Das Einkaufskarussell im Cybersecurity-Bereich dreht sich weiter: Laut einem Medienbericht plant
Cisco, das israelische Start-up Axonius für rund zwei Milliarden US-Dollar zu kaufen. Der Konzern und das 2017 gegründete Unternehmen sollen sich in fortgeschrittenen Gesprächen befinden, wie das Magazin "Calcalist" unter Berufung auf nicht genannte Quellen
schreibt.
Axonius bietet eine Plattform für Asset-Management in heterogenen IT-Infrastrukturen. Die Lösung hilft dabei, Geräte zu identifizieren, Schwachstellen zu finden und Sicherheitsmechanismen und -richtlinien durchzusetzen. Grundsätzlich könnte sich dieser Ansatz hervorragend in Ciscos Portfolio und dessen immer stärkere Ausrichtung auf Cybersecurity-Themen fügen.
Axonius dementiert gegenüber "Calcalist" jedoch mögliche Übernahmepläne: "Axonius befindet sich nicht in Verhandlungen über eine Übernahme durch Cisco.
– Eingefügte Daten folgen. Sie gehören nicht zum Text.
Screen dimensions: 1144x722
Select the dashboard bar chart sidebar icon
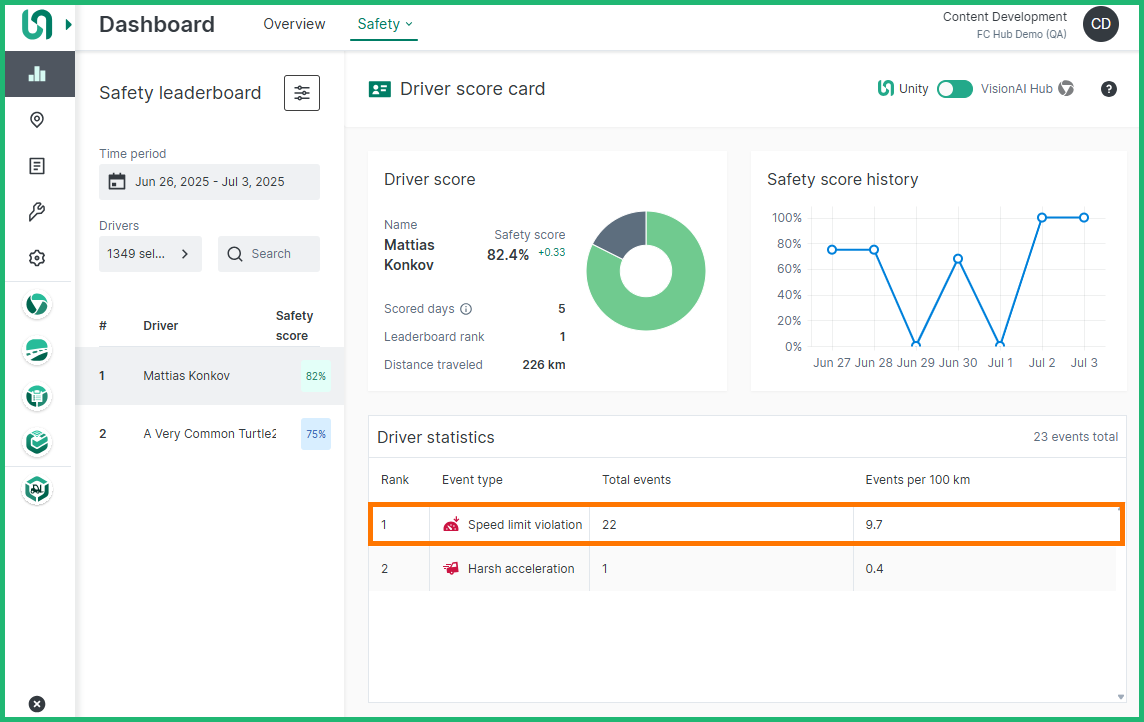[x=38, y=74]
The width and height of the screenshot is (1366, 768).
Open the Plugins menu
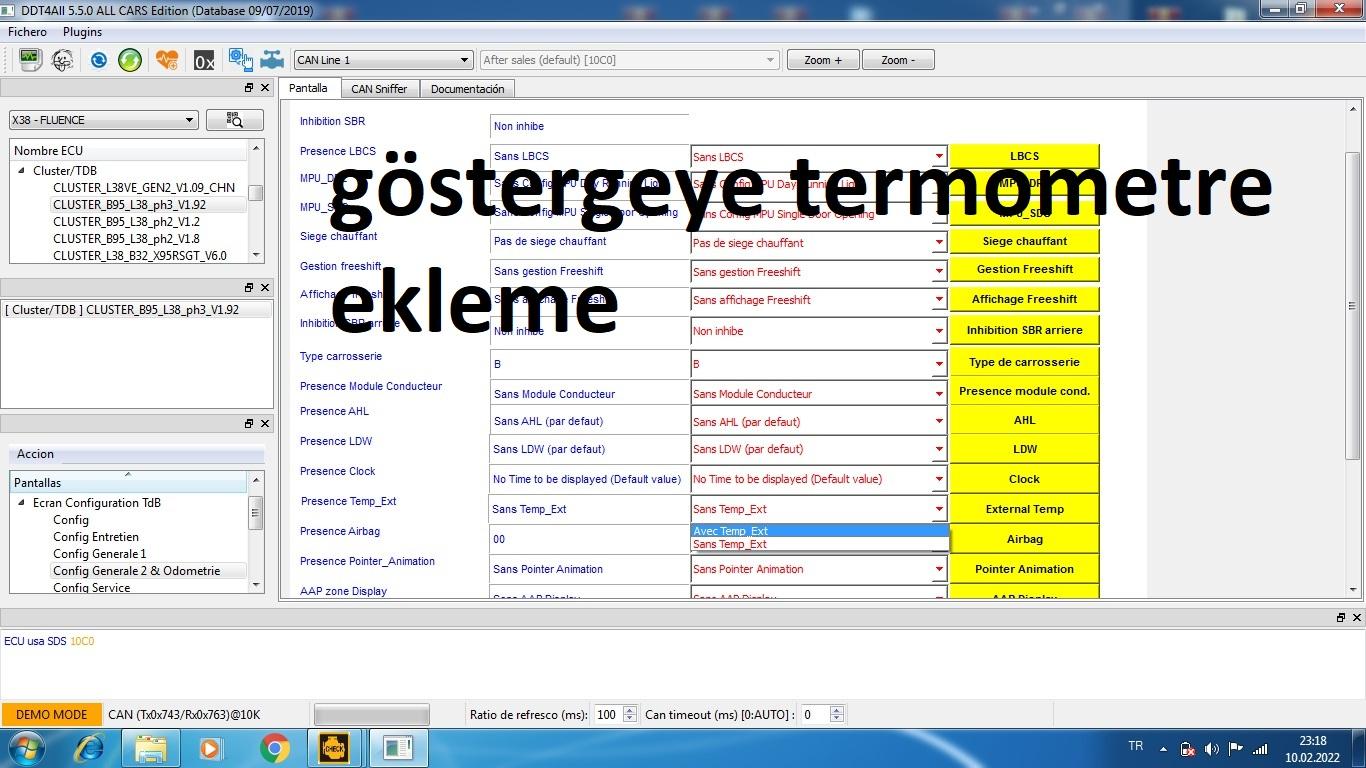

Unsere Strategie ist es, ein dauerhaftes, unabhängiges Unternehmen aufzubauen. Wir konzentrieren uns auf die Umsetzung, die Betreuung unserer Kunden und die Fortsetzung unseres Wachstums. Darauf richten wir unsere Aufmerksamkeit."
Axonius wurde 2017 in New York von Dean Sysman, Ofri Shur und Avidor Bartov gegründet, allesamt ehemalige Mitglieder der Elite-Cyber-Einheiten der israelischen Streitkräfte.